By direct inspection, it is straightforward to verify that for every \(q\in S^3\)

$$\begin{aligned} R_{{\mathrm {\!e}}}(q)v:=qv{\overline{q}}\qquad \text{ for } v\in {\mathbb {R}}^3\simeq {\mathbb {H}}_{{\mathrm {p}}}\end{aligned}$$

(36)

defines a rotation in \({\mathrm {SO}}(3)\). Using (32), this leads to

$$\begin{aligned} R_{{\mathrm {\!e}}}(q)\,=\,(2q_0^2-|q|^2){\mathbb {I}}+2{\widehat{q}}\otimes {\widehat{q}}+2q_0\varepsilon ({\widehat{q}}). \end{aligned}$$

(37)

Plugging in the above definitions, this coincides with Formula (2).

The mapping \(R_{{\mathrm {\!e}}}\) thus introduced has the properties

$$\begin{aligned} R_{{\mathrm {\!e}}}(1)={\mathbb {I}},\qquad R_{{\mathrm {\!e}}}({\overline{q}})=R_{{\mathrm {\!e}}}(q)^{ T},\qquad R_{{\mathrm {\!e}}}(pq)=R_{{\mathrm {\!e}}}(p)R_{{\mathrm {\!e}}}(q) \end{aligned}$$

and is therefore an algebra-homomorphism. It is a double cover of \({\mathrm {SO}}(3)\), especially it is non-unique, since

$$\begin{aligned} R_{{\mathrm {\!e}}}(q)=R_{{\mathrm {\!e}}}(-q)\qquad \text{ for } q\in S^3. \end{aligned}$$

(38)

In comparison, the parameterization (1) breaks down for \(\alpha _2=\frac{\pi }{2}\), in which case \(\alpha _1\) and \(\alpha _3\) denote a rotation around the same axis. In summary, both (2) and (1) set up rivaling charts on the manifold \({\mathrm {SO}}(3)\) which have certain disadvantages when used globally.

Eular angles may be more direct to interpret and require one parameter less than quaternions. Nevertheless, the quaternion description is preferable here, as is discussed in Sect. 4.

Formula (2) can be used to interpolate between rotations and allows to introduce a distance in \({\mathrm {SO}}(3)\), see, e.g. [58]. This is a prerequisite to studying surface energies between grains or particles of different orientations [59].

TO DO:
a) List every equation number that the quaternion rotation excerpt cites in parentheses within its prose sentences, leaving out the labels printed beneath the displayed formulas.
b) Reproduce the passage of the quaternion rotation excerpt that opens with the words "In comparison, the" and closes with "when used globally.".

DATASET EXCERPTS:
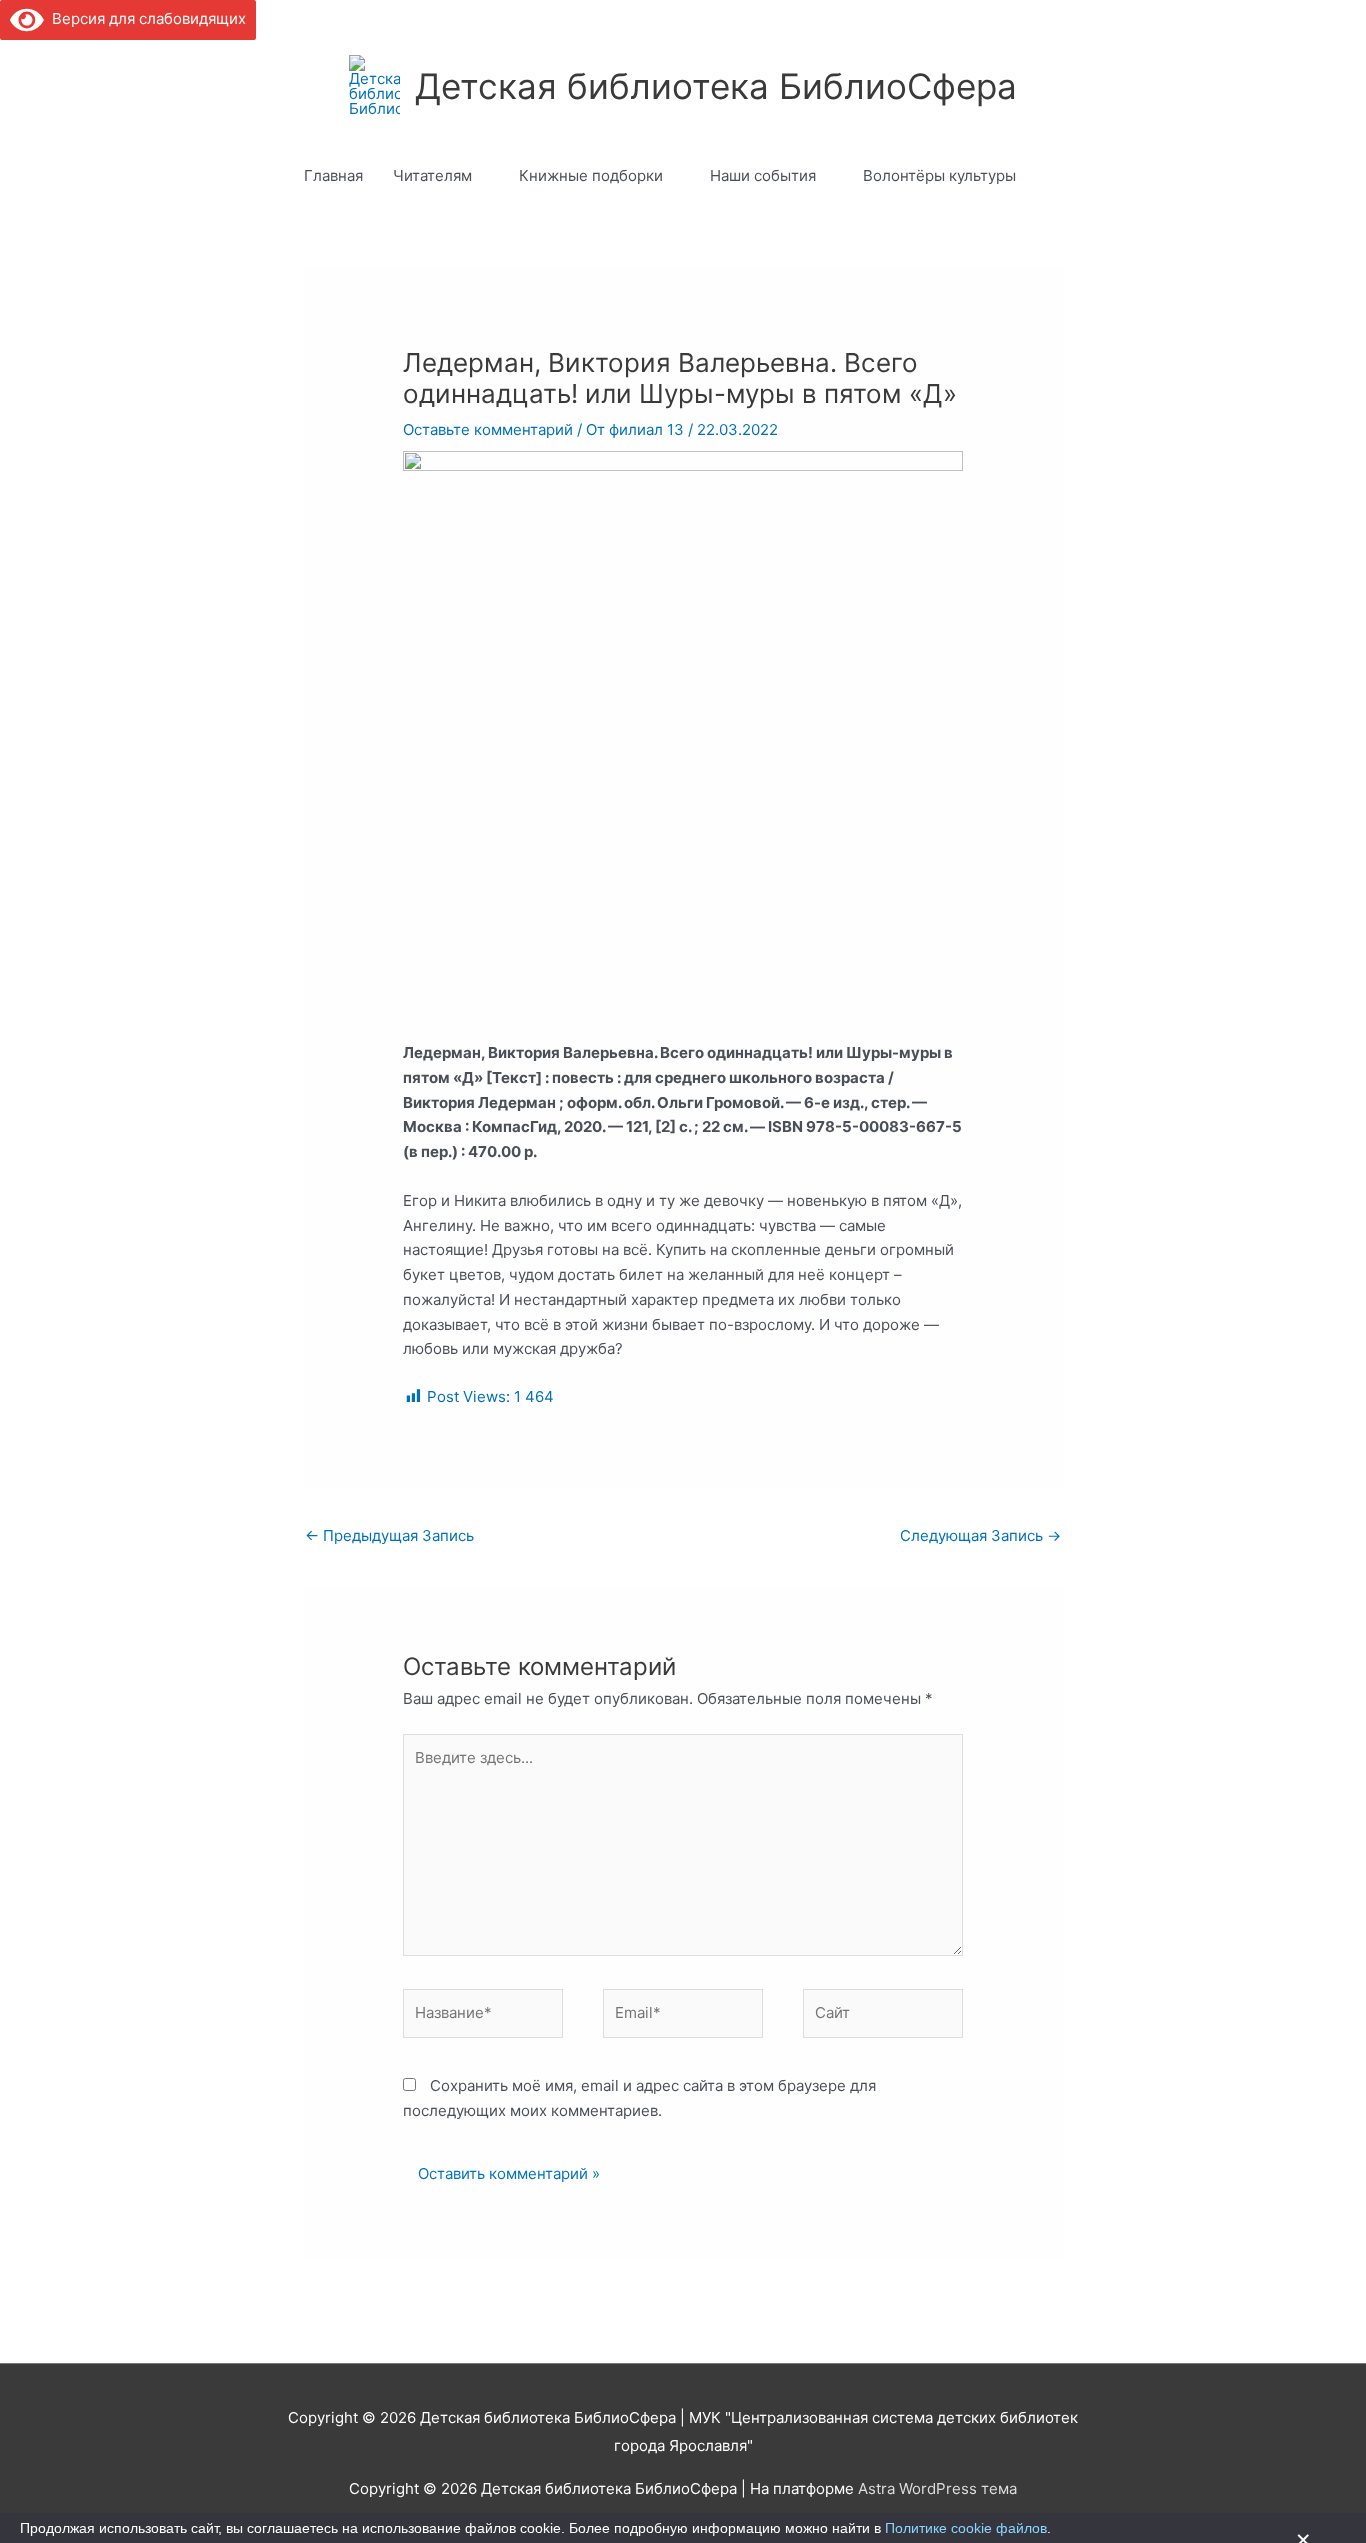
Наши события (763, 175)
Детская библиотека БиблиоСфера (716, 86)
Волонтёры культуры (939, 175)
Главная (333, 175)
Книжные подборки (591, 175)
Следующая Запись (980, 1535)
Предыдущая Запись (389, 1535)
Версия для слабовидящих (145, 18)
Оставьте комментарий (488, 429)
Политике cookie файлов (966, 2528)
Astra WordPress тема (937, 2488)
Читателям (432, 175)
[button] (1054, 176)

TASK RESPONSES:
a) (32), (2), (1)

b)
In comparison, the parameterization (1) breaks down for \(\alpha _2=\frac{\pi }{2}\), in which case \(\alpha _1\) and \(\alpha _3\) denote a rotation around the same axis. In summary, both (2) and (1) set up rivaling charts on the manifold \({\mathrm {SO}}(3)\) which have certain disadvantages when used globally.